In Mongolia, the most popular instrument is indubitably the morin khuur, whose name means, “fiddle with a horse’s head”. It is a square vielle or violin with a long, straight neck, curved at the tip and topped with a sculpted horse’s head. It’s supposed to represent the movement and sounds of a horse.

Every Mongolian family strives to have a morin khuur at home, even though this instrument is hand-made and fairly quite expensive.

In the past, it was simply a ladle for airag on which strings were strung. At that time, the instrument was called “shanagan khuur” (shanaga is a kind of ladle). Later, the body took the shape of a trapeze and the sculptors who made this instrument popular began to decorate it with whimsical figures. That’s why the horse’s head, an animal greatly loved in Mongolia, appeared on the top of the neck. The name was changed to morin khuur. Twelve animals are sculpted on the neck according to the twelve years cycle of the lunar calendar.



The morin khuur has two strings and a bow made from the hair of a horse’s tail. At the top of the morin khuur’s neck, there is a horse’s head, but also four other animals: camel, cow, sheep and goat, because they symbolize wealth and plenty in Mongolia. The morin khuur is the most suitable instrument to accompany the traditional long and short songs and the Mongolian classical dance called biyelgee.

A few years ago, the President of Mongolia declared: “the morin khuur is our national instrument” and the government founded the “Orchestra of the fiddle with a horse’s head”. During the 13th century, this kind of orchestras was very renowned in Mongolia. Today, Mongolians usually use the morin khuur for Naadam, Tsagaan Sar celebrations, great weddings and other important celebrations.

The “khoomei” or throat singing is an ancestral overtone singing that consists in reproducing natural sounds like the flow of water, the breath of wind, the echo of the mountains, the rumble of thunder, the singing of birds, etc. An overtone singing is characterised by a vocal technique that allows to make simultaneously several sounds with a single vocal organ, combining different voices and different ways to place the tongue or the lips.

The singer uses his/her throat to give out a continuous deep sound, and, at the same time, using his/her tongue to control the breathed out air, he/she manages to modulate the resonance in more high-pitched harmonics. This singing can be related to the mouth harp, this small instrument that also produces several different sounds: drone, singing, and counterpoint.

A khoomei singer must know the different organs very well to use them with precision: pharynx, vocal cords, oral cavity, tongue, lips, and nasal cavity. Good khoomei singers can modify their own frequency by adapting the volume of the oral cavity, the opening of the mouth, and the position of the lips.

Overtone singings have been sung for a long time in many cultures across the world, especially in Asia, by Mongolians, Tuvas, Bachkirs, Altai people, and Tibetan people, but also in Italy by Sardinian people, in India by Rajasthan people, or in South Africa by Xhosa people.

Some have noticed that a third sound could be produced with Tuvan techniques, but it’s still impossible to know if this third sound can be controlled. This third sound seems more to look like the mouth harp’s counterpoint.

So, khoomei is nothing but an overtone singing. But it’s divided into six categories: khamrin khoomii (nasal khoomei), bagalzuuriin khoomii (glottal khoomei), tseejnii khondiin khoomii (chest cavity khoomei), uruulin khoomii (labial khoomei), khosmoljin or turlegt khoomii (khoomei combined with long song), tagnain khoomi (palatal khoomei). The difference lies in the technique used.

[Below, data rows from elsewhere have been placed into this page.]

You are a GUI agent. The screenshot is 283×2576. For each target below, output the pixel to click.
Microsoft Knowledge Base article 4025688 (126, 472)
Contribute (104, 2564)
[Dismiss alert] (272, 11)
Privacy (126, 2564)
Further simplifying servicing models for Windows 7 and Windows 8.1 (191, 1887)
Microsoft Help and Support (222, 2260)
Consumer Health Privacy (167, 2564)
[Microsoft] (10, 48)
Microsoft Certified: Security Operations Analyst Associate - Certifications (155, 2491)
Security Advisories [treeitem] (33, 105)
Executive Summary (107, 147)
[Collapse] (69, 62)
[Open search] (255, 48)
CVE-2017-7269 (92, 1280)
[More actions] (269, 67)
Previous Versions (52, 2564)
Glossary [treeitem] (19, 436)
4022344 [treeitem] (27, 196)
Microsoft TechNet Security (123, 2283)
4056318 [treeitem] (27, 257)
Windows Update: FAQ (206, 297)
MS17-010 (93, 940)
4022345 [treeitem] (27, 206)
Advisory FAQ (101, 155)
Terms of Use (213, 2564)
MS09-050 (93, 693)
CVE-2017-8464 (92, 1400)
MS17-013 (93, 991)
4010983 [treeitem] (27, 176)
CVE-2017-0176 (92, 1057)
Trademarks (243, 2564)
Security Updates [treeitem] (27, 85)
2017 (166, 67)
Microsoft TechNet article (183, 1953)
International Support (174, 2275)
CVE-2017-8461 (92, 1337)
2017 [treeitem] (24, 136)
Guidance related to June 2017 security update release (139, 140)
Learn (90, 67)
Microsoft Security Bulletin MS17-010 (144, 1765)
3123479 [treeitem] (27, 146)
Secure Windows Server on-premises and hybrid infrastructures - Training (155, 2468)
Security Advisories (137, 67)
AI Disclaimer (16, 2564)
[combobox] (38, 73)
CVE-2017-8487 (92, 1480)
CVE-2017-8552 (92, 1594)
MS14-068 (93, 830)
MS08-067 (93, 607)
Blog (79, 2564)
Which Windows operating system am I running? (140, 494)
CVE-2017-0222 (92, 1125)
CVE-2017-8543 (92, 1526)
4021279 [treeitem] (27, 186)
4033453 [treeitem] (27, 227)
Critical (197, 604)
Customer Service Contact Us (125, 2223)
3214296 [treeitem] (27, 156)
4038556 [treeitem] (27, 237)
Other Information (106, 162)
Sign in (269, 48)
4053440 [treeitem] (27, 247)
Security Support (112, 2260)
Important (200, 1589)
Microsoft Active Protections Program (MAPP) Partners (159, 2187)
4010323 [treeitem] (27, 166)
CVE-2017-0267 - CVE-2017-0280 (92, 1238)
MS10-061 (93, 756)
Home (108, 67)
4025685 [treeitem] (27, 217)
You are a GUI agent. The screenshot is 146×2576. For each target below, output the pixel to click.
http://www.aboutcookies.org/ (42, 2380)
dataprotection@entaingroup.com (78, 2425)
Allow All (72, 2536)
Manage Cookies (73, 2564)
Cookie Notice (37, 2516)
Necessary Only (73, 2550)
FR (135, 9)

Khoomei is said to come from the area of Khovd, in the Altai range, western Mongolia. The four most famous khoomei singers of Mongolia are Suindui Jajaa, Tserendorj, Ganbold, and Odsuren, and they all come from Khovd. Besides Ganbold worked as sound operator on the original soundtrack of the famous movie “Queen Mandukhai the wise”. But khoomei also extended to other areas sometimes really far from Khovd.

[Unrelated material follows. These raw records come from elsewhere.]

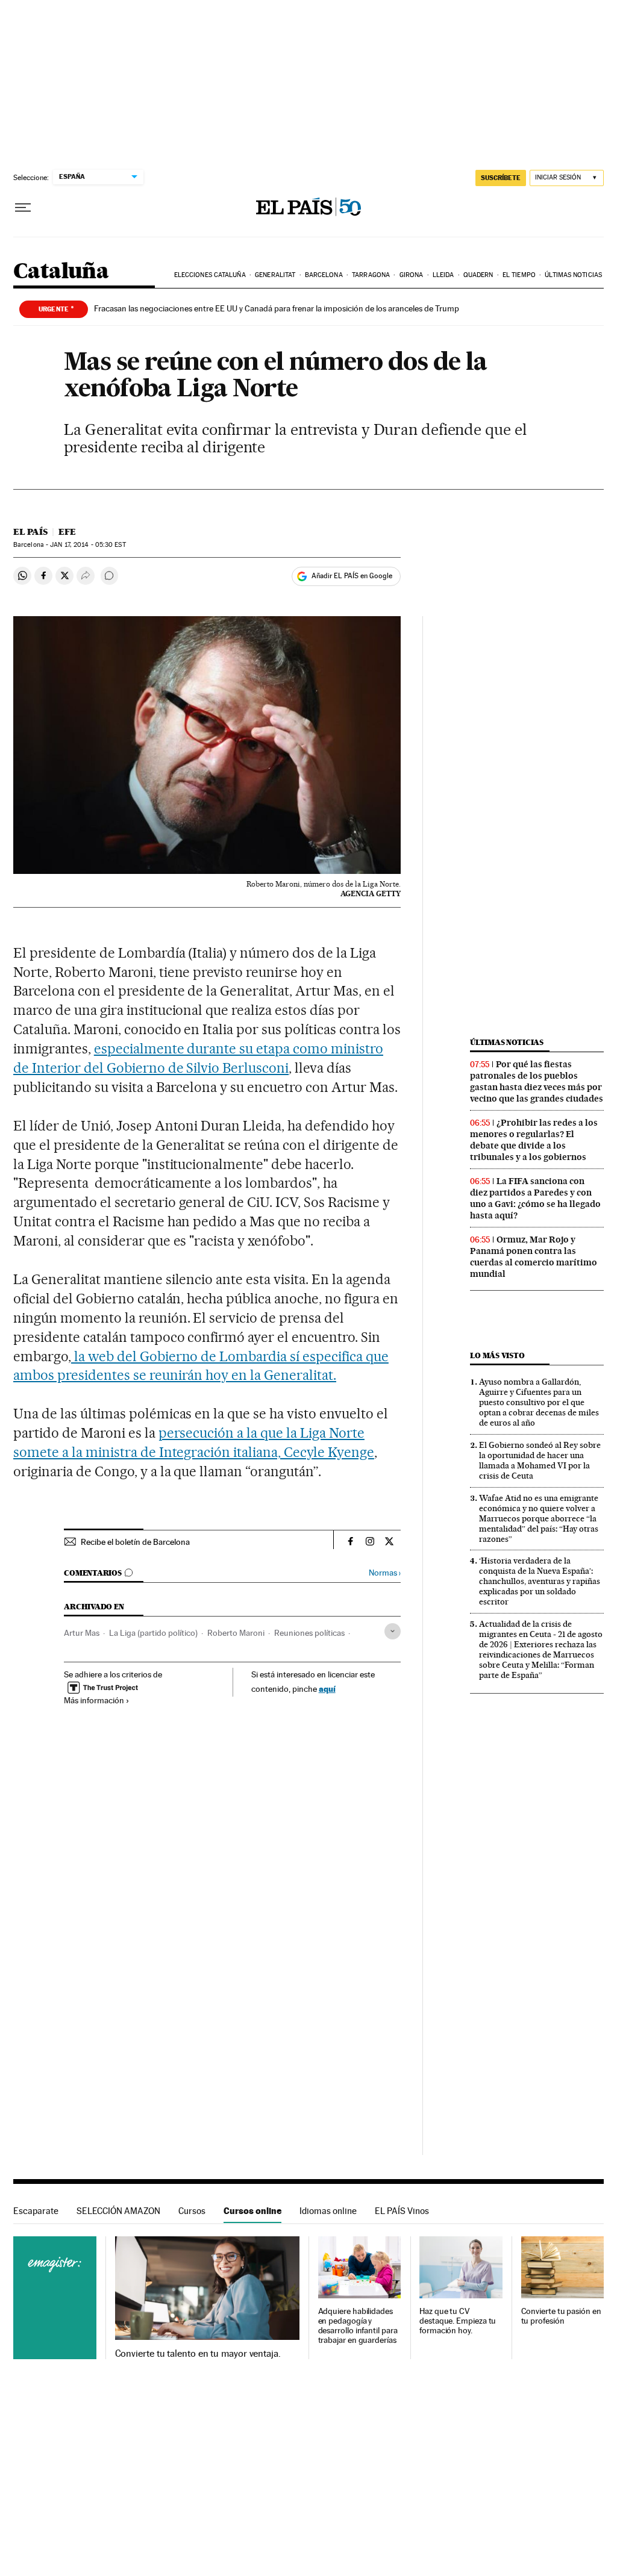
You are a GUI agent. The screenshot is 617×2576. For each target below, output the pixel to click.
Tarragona (371, 275)
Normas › (385, 1572)
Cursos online (252, 2211)
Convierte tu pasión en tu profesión (561, 2316)
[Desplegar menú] (23, 207)
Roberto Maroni (236, 1633)
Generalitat (275, 275)
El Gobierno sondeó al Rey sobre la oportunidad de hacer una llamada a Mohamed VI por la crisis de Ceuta (540, 1460)
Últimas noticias (573, 275)
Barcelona (324, 275)
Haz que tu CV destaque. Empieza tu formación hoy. (457, 2321)
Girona (411, 275)
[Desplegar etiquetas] (392, 1631)
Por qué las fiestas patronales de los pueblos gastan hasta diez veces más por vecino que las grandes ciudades (536, 1081)
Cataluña (60, 272)
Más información (94, 1700)
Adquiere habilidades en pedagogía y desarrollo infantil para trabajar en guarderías (358, 2326)
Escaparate (35, 2211)
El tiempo (519, 275)
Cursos (191, 2211)
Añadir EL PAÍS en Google (352, 576)
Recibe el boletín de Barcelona (135, 1542)
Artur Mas (81, 1633)
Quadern (478, 275)
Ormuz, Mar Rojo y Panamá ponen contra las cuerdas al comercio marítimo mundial (533, 1256)
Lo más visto (497, 1355)
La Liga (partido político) (153, 1633)
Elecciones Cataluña (210, 275)
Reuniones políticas (309, 1633)
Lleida (443, 275)
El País (30, 531)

Khoomei, and more generally all types of overtone singing, is also supposed to have therapeutic virtues. Experiments led by doctors and musicians have often shown that there was a connection between mental or physical health and music. When it’s used for therapeutic purposes, khoomei’s main goal is to bring back concentration and sanity. Some shamanic experiences and Tibetan singings are very close to this goal too.

For example, this type of singing is said to have real effects on stammer, blocks in the throat, confidence in one’s voice, inhibition, respiratory problems, anxiety, tiredness, childbirth pain, etc. but no study confirms the efficacy of the practice.

And moreover, these effects are said to affects, not only humans, but also animals!